But as the earliest Tales are seen through Elvish eyes, as it were, this last great Tale, coming down from myth and legend to the earth, is seen mainly through the eyes of Hobbits: it thus becomes in fact anthropocentric. But through Hobbits, not Men so-called, because the last Tale is to exemplify most clearly a recurrent theme: the place in ‘world politics’ of the unforeseen and unforeseeable acts of will, and deeds of virtue of the apparently small, ungreat, forgotten in the places of the Wise and Great (good as well as evil).
But, as Tolkien himself states, if LotR depicts "the ennoblement … of the humble," then The Silmarillion is the opposite (Letter 181 to Michael Straight).
The Silmarillion Writers' Guild's Everyman challenge sought to elevate ordinary people, who are often obscured in the text. As the moderator who developed the prompt list for that challenge, I reread The Silmarillion, looking for the "small, ungreat, and forgotten" amid the bold speechification and sweeping swords of Tolkien's pre-Ring War heroes. (Perhaps the high mortality rate of those heroes—even the immortal ones—hint at the later ascendency of those whom we would assume are easily quashed.) The prompt collection didn't include every mention—and one particular quandary arose again and again that I will discuss below—but it included a lot and meant that, in the space of a few days, my brain was peppered with all of the different ways that "everyman" characters move, barely seen, through the text.
All the same, this is a very preliminary analysis of the topic.

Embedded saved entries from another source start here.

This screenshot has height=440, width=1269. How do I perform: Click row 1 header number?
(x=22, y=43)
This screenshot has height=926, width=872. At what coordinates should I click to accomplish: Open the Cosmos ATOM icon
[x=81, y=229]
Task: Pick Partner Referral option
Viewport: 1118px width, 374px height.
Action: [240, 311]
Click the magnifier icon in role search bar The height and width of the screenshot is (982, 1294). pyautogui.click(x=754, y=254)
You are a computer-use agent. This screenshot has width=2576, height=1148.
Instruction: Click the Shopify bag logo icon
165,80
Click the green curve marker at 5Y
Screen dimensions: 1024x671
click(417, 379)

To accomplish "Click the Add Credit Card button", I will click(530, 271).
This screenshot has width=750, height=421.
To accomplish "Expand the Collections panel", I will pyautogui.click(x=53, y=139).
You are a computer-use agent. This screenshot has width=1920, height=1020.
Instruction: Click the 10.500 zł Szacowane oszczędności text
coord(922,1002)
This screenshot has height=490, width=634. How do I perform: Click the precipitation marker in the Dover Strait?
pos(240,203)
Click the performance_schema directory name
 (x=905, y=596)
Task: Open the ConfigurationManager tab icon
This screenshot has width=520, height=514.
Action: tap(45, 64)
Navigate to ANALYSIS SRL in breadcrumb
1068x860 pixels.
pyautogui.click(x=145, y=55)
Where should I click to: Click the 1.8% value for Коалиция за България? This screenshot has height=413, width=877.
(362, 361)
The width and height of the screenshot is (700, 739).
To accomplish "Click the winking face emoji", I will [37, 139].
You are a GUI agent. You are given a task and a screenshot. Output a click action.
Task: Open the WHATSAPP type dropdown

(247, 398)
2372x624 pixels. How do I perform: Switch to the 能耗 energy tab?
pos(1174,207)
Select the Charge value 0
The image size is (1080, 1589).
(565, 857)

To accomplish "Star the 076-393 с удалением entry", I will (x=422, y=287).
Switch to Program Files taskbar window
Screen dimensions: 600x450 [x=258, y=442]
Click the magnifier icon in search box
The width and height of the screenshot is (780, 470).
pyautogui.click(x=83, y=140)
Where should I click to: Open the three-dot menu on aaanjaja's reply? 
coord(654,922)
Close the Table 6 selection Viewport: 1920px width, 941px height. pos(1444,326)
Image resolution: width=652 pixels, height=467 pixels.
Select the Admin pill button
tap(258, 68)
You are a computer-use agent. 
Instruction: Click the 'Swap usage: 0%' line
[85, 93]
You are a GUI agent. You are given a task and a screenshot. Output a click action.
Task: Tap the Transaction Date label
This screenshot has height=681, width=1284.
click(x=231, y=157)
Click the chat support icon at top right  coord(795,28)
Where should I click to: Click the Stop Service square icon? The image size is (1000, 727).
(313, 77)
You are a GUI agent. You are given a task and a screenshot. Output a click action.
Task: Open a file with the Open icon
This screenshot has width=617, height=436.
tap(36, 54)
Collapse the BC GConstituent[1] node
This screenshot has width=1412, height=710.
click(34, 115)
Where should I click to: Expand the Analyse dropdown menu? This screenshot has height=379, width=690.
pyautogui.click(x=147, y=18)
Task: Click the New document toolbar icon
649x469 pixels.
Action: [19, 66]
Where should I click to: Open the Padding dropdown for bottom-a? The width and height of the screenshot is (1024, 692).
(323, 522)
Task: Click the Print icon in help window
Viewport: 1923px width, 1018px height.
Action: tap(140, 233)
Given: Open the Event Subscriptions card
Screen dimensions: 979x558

When I study "instances of x in The Silmarillion" for a more finished presentation or publication, I read one or two chapters per day, closely and carefully. In compiling the challenge prompts, I breezed through the entire book in a few days, skipping sections where I knew the story didn't even allude to the lowly. This essay is based on my work on the challenge, using the prompt collection I generated as the raw materials for my conclusions, so there are going to be gaps and omissions that a closer read will find.
Textual Ghosts, Revisited
Dwimordene's 2008 term "textual ghost"—actualized by Elleth into the Textual Ghosts Project—has become a well-known term in the Silmarillion fandom. It refers to "the women who litter the Tolkien histories as textual ghosts, artifacts deduced by the presence of offspring or perhaps a name." Elleth notes that "the lives and presences of the 'common people' are not often recorded or explored in detail," accounting for a lack of women outside of the noble ranks, an observation I recently corroborated in a paper currently in-press, which found that women permitted to speak in The Silmarillion are not only generally noble but divine.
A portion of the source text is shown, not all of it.